D2C Insider: During the pandemic, everyone was home, craving new couches. Now people are concerned about money and looking for value. How might that affect sales?

Nelson: Lovesac is a value product. One of the benefits of being a 25-year-old brand is that we were born in the briar patch of 2001. We lived through 2008, 2009 and 2010. We weren't at the scale we are today, and those weren't our best years, but we grew nicely. Our growth during the pandemic, roughly between 50% and 60%, was crazy town. That's bonkers. We'll take it, and we’re thankful for the market share. So the landscape, in general, is tough now, but we see ourselves as a value brand.

D2C Insider: Who is your target market?

Nelson:We do sell to rock stars and celebrities and people with decorators. But most of our customers are soccer moms with babies, kids, pets, dogs and real life. They're buying our couch because, even though they've maybe had to break out two credit cards, they believe in its value. It will grow with them. It will expand with them. It's machine washable. It looks great. It's got fantastic reviews.

D2C Insider: How often does the average American household replace a couch?

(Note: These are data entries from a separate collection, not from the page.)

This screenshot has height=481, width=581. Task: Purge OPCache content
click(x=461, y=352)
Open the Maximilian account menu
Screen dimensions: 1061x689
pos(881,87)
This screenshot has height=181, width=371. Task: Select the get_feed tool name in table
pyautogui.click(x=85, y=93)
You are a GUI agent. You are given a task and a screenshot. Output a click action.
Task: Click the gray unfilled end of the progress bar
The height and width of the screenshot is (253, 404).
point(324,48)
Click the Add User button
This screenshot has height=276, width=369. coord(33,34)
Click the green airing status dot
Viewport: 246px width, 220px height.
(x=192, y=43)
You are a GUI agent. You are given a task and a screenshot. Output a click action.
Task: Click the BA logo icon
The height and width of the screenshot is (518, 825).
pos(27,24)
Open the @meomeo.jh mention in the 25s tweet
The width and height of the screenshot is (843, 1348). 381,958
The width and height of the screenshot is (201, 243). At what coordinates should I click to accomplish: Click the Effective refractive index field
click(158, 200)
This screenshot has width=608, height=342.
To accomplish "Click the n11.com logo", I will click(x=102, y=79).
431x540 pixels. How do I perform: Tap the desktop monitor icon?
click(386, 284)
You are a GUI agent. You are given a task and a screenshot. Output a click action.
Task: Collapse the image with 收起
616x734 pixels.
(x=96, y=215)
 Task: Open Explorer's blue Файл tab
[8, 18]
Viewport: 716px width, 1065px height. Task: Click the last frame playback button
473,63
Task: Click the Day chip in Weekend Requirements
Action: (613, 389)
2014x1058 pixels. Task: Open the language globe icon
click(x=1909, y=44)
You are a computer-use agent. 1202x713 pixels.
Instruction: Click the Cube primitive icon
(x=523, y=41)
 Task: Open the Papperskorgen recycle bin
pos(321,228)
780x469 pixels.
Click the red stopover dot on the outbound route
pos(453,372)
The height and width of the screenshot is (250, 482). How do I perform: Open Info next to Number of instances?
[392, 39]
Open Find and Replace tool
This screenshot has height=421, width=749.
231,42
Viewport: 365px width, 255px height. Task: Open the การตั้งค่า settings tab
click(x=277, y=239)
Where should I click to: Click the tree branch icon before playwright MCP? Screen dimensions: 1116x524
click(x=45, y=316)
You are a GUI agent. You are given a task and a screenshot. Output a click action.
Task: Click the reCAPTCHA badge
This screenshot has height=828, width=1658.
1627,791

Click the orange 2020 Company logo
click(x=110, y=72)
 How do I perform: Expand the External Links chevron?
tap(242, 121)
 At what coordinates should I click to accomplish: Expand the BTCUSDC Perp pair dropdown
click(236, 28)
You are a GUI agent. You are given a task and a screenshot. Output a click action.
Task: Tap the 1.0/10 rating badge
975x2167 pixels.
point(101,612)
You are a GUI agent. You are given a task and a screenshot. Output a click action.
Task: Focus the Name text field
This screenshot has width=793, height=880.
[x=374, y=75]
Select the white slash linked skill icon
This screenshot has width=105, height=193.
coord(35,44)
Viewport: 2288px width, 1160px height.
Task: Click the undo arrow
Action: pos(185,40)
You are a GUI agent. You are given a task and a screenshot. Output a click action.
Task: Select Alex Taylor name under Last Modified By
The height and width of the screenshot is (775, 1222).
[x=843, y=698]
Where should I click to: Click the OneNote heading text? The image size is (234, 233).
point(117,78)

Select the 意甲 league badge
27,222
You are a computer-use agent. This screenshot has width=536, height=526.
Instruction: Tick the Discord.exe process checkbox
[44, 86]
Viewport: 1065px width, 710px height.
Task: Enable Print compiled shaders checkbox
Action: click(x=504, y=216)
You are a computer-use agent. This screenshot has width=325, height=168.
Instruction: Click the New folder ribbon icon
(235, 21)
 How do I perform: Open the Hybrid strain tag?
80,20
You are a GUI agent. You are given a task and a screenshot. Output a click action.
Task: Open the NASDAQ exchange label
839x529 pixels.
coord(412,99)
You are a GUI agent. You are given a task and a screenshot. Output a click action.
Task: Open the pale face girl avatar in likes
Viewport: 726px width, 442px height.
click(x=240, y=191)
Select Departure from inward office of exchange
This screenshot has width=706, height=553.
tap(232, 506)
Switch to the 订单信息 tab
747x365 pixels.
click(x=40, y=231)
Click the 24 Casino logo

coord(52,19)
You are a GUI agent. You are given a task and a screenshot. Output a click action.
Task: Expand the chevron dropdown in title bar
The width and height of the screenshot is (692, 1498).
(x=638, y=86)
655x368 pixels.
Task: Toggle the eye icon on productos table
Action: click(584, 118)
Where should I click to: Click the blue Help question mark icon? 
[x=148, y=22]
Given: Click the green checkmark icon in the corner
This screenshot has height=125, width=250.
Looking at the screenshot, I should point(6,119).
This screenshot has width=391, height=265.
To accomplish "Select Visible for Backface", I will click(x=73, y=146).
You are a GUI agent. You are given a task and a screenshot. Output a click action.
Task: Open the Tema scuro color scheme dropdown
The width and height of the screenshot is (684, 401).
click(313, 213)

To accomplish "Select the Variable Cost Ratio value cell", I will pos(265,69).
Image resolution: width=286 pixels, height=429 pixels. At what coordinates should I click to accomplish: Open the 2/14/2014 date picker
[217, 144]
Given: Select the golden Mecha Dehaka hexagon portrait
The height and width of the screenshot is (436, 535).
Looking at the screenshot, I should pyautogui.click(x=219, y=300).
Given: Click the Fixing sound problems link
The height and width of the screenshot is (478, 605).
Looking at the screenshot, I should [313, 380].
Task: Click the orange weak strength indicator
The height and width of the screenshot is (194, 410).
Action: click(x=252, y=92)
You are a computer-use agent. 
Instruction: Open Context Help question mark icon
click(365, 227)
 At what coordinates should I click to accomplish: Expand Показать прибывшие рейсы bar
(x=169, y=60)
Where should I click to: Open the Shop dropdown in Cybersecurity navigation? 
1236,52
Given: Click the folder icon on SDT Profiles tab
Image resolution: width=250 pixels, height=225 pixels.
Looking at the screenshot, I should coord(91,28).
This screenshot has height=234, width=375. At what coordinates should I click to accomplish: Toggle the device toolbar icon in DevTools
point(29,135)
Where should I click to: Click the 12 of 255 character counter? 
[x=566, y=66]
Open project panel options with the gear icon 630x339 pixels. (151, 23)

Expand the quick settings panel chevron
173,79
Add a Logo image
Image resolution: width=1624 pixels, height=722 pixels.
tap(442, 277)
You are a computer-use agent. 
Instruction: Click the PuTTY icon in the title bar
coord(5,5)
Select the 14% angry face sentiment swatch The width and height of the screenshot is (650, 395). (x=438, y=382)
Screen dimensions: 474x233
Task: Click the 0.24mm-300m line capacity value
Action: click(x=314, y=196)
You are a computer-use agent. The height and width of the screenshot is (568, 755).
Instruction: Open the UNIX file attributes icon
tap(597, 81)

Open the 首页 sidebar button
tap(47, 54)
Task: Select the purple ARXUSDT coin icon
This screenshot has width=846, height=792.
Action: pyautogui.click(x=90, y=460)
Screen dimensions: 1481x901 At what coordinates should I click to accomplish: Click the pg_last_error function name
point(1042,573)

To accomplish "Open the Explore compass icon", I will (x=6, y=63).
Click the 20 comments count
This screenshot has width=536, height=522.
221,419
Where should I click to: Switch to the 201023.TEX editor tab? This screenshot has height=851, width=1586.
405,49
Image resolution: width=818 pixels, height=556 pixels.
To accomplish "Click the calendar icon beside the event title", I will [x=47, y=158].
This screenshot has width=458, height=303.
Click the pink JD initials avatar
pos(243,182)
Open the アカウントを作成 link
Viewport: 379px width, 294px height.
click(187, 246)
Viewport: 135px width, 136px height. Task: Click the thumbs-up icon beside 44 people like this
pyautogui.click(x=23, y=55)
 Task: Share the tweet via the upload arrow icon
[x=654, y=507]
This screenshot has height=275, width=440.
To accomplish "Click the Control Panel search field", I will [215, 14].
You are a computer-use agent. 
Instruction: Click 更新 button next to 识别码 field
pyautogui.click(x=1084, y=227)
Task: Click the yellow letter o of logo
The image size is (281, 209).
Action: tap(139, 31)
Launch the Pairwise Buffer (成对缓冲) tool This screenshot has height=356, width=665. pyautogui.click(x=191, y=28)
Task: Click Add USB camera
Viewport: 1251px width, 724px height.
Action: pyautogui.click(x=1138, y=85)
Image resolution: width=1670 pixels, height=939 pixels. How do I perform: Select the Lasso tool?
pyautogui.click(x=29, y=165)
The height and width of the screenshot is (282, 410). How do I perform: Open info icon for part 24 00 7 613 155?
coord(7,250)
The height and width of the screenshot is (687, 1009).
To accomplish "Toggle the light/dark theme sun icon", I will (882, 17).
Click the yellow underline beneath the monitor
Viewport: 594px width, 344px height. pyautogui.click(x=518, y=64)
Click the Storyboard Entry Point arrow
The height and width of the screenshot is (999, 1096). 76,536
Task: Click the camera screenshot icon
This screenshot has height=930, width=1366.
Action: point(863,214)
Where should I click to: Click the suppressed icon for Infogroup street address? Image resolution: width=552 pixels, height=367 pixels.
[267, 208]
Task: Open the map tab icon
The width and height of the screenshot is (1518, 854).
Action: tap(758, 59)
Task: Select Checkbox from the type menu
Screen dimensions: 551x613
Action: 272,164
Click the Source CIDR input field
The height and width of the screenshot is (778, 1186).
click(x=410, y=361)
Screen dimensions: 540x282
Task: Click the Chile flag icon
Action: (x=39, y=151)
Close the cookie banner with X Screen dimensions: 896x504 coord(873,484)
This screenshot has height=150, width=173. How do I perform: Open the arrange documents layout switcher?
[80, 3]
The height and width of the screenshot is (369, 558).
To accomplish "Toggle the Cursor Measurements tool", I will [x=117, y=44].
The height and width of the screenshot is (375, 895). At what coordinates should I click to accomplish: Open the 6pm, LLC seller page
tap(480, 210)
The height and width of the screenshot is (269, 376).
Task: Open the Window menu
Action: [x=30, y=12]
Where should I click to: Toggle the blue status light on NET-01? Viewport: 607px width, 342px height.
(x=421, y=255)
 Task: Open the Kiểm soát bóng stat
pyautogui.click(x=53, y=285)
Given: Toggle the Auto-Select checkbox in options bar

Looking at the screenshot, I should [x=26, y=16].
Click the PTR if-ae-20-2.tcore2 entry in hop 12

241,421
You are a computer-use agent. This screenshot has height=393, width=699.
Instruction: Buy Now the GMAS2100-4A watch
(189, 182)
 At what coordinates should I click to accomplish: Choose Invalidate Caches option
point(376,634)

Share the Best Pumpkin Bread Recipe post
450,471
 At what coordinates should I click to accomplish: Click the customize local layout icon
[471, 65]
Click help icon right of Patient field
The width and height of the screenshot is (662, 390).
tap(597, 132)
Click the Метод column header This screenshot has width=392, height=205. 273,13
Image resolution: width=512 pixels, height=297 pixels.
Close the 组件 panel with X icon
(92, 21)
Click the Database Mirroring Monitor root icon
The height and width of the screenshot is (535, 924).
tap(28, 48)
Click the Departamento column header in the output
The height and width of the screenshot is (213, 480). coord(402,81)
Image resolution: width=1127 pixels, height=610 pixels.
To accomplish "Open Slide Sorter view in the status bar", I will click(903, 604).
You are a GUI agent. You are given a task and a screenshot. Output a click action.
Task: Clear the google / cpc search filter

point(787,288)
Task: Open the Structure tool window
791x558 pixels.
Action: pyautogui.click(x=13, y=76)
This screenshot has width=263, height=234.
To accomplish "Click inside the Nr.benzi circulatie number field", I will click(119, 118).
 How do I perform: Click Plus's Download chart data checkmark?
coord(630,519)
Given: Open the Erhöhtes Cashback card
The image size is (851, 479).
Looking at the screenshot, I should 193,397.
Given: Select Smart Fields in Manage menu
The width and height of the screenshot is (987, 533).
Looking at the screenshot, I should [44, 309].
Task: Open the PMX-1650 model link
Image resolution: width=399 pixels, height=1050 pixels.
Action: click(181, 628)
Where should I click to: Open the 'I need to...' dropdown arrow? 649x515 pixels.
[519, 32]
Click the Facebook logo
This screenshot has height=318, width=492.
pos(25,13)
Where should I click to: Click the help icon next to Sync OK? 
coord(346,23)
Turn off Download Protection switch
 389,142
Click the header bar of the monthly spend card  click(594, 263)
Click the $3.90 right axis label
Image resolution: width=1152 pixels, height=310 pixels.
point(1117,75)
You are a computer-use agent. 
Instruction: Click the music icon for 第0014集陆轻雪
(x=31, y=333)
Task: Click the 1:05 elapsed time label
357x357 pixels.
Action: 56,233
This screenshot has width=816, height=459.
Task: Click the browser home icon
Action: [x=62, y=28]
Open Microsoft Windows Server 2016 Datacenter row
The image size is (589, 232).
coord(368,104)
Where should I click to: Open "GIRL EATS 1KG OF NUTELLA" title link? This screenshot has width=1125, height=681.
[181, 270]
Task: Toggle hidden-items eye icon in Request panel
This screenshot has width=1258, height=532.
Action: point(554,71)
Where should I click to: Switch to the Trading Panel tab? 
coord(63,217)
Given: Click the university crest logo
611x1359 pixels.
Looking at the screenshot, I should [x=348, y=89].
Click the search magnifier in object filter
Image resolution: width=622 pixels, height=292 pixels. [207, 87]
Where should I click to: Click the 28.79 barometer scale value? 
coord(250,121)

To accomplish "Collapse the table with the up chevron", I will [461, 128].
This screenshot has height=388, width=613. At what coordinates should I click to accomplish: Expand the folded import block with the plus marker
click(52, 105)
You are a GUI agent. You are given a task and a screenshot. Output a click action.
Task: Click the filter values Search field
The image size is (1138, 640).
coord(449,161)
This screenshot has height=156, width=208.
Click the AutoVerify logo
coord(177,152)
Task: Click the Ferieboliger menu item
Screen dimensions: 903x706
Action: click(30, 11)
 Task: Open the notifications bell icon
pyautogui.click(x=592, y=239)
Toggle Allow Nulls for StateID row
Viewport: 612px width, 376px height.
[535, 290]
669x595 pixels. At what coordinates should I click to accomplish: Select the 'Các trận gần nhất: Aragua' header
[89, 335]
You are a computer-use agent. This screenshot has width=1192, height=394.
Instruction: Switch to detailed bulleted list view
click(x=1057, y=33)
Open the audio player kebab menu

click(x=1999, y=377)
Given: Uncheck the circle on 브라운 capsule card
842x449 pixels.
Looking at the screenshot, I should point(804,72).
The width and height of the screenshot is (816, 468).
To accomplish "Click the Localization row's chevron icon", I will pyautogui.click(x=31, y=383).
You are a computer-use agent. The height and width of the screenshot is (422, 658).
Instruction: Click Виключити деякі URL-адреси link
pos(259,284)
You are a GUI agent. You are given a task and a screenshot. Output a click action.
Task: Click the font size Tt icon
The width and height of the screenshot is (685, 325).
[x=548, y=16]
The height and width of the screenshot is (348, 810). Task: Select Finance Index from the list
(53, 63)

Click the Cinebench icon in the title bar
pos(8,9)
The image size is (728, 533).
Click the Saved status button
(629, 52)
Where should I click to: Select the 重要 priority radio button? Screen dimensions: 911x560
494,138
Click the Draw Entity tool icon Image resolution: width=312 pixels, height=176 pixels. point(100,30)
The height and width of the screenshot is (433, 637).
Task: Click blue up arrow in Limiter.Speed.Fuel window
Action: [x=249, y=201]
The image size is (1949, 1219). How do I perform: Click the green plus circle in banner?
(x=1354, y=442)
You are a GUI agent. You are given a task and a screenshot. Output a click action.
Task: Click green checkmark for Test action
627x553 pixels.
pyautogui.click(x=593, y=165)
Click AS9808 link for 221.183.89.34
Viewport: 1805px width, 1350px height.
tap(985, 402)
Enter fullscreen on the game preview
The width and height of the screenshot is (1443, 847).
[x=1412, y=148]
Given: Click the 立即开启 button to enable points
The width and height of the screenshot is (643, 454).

Nelson: About every seven years. And contrary to what many people think, that's not driven by people moving or the housing market. People buy a new couch when they've worn out the old one. The couch category dynamics are separate from the broader furniture market. That's why our business is resilient. It's also a difficult category to enter, so we don't have a lot of competition like the mattress business. We'd like people to buy couches less frequently.

D2C Insider: That's not what people expect a CEO to say.

Nelson: We want to be like companies like Rent the Runway or the RealReal, contributing to a more circular economy. My sectional is 15 years old, and while I've replaced parts of it, it still looks, feels and smells new. My dog chewed a corner, and I replaced that piece. We sell two products, but it's a multilayered business with a multilayered strategy. And going forward, services will be a big one. Someday, you will pay us to swap out your whole cover set every year or so or retire parts. Maybe we'll resell it for you to people who want a more sustainable life.